In my field, the people who pay the most attention to money are (usually) the people who do the worst research. If you do good research, the money follows. I don't keep track of it, either.
HAHAHAHAHAHAHAHA!
If you ever get to be a PI, you damn sure will. You evidently missed the last 5 years of NIH flat budgets. Wake up and look around. You can't stay a post-doc in a big-name lab forever.
to the first anon: you're not serious, are you?
if you are a PI and you don't keep track of money, you're not going to remain a PI for very long. At the very least you have a responsibility to pay your students and postdocs their salaries, for goodness sake!! And how can you ensure that your trainees will continue to be paid let alone have the money to buy research supplies or travel to conferences, if you're not keeping track of your lab's money??
If you're not a PI...well then I suppose that explains the ignorance in your comment.
I'm mostly a lurker because my field is social science not hard science. However, I might actually useful advice.
They do teach budget management over in your universities school of public administration, public affairs, or public policy program. Someone who teaches budgeting and/or non-profit management at your university can probably point you to some resources including possibly templates.
I paid for my last year of grad school as a RA on an NSF social science research infrastructure grant, so you might even find someone with a template that would be pretty close to what you need.
I am the first anonymous and I am a PI. I am funded by NSF and some other agencies, not NIH. Yes, there is some politics, but it is hardly Machiavellian. I do stand-out research and ignore the politics, and the money comes in.
Maybe I am just lucky, or maybe things are different in my field.

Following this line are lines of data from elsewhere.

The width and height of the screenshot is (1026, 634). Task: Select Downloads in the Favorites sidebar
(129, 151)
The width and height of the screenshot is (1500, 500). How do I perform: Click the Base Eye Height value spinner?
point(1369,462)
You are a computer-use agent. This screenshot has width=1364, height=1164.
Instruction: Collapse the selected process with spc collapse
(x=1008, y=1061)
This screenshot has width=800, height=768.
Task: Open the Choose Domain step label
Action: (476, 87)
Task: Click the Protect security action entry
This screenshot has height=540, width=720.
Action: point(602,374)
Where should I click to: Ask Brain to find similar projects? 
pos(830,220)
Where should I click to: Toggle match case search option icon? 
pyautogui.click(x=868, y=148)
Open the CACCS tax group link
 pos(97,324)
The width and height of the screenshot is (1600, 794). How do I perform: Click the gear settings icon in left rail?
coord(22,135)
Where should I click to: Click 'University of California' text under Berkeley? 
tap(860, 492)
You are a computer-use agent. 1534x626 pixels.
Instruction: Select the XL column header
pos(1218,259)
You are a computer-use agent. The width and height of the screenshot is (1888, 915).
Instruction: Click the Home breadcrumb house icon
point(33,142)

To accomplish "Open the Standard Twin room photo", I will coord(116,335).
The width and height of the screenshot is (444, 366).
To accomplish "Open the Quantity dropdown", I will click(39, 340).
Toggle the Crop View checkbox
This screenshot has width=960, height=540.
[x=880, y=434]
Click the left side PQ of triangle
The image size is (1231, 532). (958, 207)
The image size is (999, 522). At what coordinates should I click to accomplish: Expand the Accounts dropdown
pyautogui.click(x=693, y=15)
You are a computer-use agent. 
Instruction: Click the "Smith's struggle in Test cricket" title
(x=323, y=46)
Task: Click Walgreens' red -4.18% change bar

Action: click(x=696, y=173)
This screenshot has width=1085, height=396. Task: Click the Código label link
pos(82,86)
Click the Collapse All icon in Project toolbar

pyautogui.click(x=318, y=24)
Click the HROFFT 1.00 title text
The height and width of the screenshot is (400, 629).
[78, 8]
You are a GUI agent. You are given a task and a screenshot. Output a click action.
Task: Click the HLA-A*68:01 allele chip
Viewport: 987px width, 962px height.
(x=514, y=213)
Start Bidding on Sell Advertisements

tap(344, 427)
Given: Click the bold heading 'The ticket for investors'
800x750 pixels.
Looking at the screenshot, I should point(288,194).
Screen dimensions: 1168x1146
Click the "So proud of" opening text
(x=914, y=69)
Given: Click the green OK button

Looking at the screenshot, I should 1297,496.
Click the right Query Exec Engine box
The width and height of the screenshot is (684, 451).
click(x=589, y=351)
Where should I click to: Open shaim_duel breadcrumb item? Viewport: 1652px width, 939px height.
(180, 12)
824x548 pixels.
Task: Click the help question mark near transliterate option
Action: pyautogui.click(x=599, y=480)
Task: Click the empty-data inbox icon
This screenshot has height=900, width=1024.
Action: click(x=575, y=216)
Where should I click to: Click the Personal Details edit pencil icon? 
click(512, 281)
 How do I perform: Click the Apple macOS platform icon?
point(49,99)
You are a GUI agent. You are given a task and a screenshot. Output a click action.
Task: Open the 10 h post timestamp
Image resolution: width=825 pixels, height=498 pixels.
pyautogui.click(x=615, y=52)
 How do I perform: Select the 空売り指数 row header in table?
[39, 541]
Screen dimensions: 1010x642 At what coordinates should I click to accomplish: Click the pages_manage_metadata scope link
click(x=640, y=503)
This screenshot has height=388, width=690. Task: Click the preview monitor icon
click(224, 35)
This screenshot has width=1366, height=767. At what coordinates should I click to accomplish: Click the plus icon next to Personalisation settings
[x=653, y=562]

Anon, I've heard some horror stories about NSF, too. The one I remember most clearly was someone who had a top-notch score, but received a notice from NSF saying that he wouldn't be funded due to subject considerations and they were funding someone out of order (i.e. a worse score) because they were more interested in funding someone doing a completely different kind of project.
Seems to me the scores are meaningless if they can abitrarily (read: politically) decide after the fact who gets funding and who doesn't, independent of the score.
But I do suspect that NIH is more political, just based on anecdata. I'm not sure how you quantify something like that, but it would be interesting to tally up the offenses and find out whether NIH is really worse, or if it just seems that way because it's bigger.
I did learn recently, however, that about half of NIH funding is awarded without any peer review or call for applications. In other words, if you know the right people, you can get money. Supposedly. I wonder how much of NSF's money is given out this way?